SOAL LATIHAN >>
A - Menurut teks sumber, sumbangan untuk membangun masjid sampai diminta di jalan lintas mana?
B - Salin bagian teks sumber yang dimulai dengan "Tulisan Fauzi Umar" dan berlanjut sampai "namun korupsinya selangit.".

TEKS SUMBER >>
..........

Tulisan Fauzi Umar berjudul “Islam tak Bersyariat” dan Harist Muzani bertitel “Jak Lom U Banda” bagi saya pribadi adalah refleksi bahwa umat “Islam minimalis” memang masih sangat banyak di negeri kita. Satu contoh lain, begitu banyak umat Islam di tempat kita yang berlomba-lomba membangun mesjid, bahkan sampai harus meminta sumbangan di jalan lintas Banda Aceh-Medan. Namun setelah itu, sanitasi toilet amburadul, bahkan di beberapa masjid, shalat  berjemaah nyaris tidak ada lagi. Sangat memprihatinkan. Di sisi lain, banyak para pejabat yang mengaku dari partai dan organisasi berlatar belakang islam namun korupsinya selangit.

RAPBA yang hampir setiap tahun terlambat disahkan, hanya gara gara negosiasi antara eksekutif dan legislatif atau juga dakwa-dakwi diantara sesama pejabat dan anggota dewan. Betapa banyak pasien yang terlantar dikarenakan pelayanan yang tidak PRIMA dari manajemen rumah sakit yang fasilitasnya sangat mewah dan katanya dibangun oleh salah satu negara Uni Eropa. Hitung saja berapa kali terjadi salah diagnosa, salah operasi, atau mal-praktek yang mengakibatkan pasien sakit parah, cacat seumur hidup atau bahkan meninggal dunia.

Dari sisi ekonomi, bank-bank di Eropa, seperti Inggris dan Jerman banyak yang memakai sistem non riba- tanpa bunga, jikapun ada sangatlah sedikit. Bandingkan dengan sistem ekonomi dan perbankan kita, yang katanya daerah dengan penduduk muslim terbesar dan bersyariat namun riba ada di mana-mana. Apalagi masalah sikap dan budaya hidup, kita masih banyak harus berbenah. Pemakaian fasilitas publik dan sarana umum apalagi. Di kendaraan umum, kita berdesak untuk duduk. Para lansia, orang cacat dan wanita terkadang tidak punya tempat dalam transportasi umum di negeri kita. Bisa jadi prinsip “bek kheun taloe meu seri hanjeut” sudah sangat terinternalisasi dalam diri kita.

Jadi wajar begitu banyak dugaan tidak benar kepada umat Islam, sampai-sampai ada yang mengklaim bahwa Islam di Aceh adalah “dangerous radical” muslim serta merupakan salah satu sarang jejaring terorisme di Asia Tenggara. Sangat mungkin kita menjadi marah, galau dan perih mendapat sebutan demikian. Namun melihat catatan keseharian kita, walaupun tidak mutlak benar, beberapa klaim radikal tersebut tercermin pesis dalam prilaku sosial masyarakat kita.

..........

MATERI TERSEDIA >>
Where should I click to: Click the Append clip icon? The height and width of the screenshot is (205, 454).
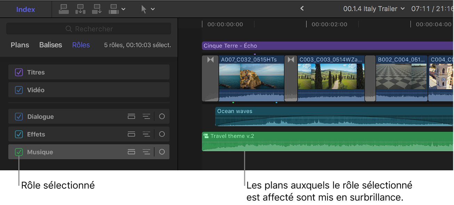[97, 9]
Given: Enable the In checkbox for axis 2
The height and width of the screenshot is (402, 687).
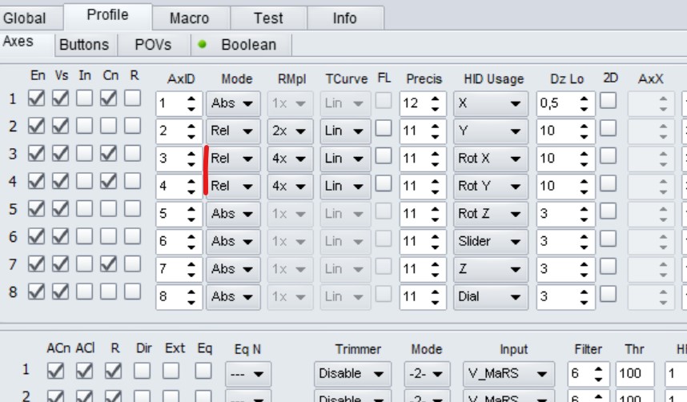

..........

JAWABAN PER BUTIR >>
A - Di jalan lintas Banda Aceh-Medan.

B -
Tulisan Fauzi Umar berjudul “Islam tak Bersyariat” dan Harist Muzani bertitel “Jak Lom U Banda” bagi saya pribadi adalah refleksi bahwa umat “Islam minimalis” memang masih sangat banyak di negeri kita. Satu contoh lain, begitu banyak umat Islam di tempat kita yang berlomba-lomba membangun mesjid, bahkan sampai harus meminta sumbangan di jalan lintas Banda Aceh-Medan. Namun setelah itu, sanitasi toilet amburadul, bahkan di beberapa masjid, shalat  berjemaah nyaris tidak ada lagi. Sangat memprihatinkan. Di sisi lain, banyak para pejabat yang mengaku dari partai dan organisasi berlatar belakang islam namun korupsinya selangit.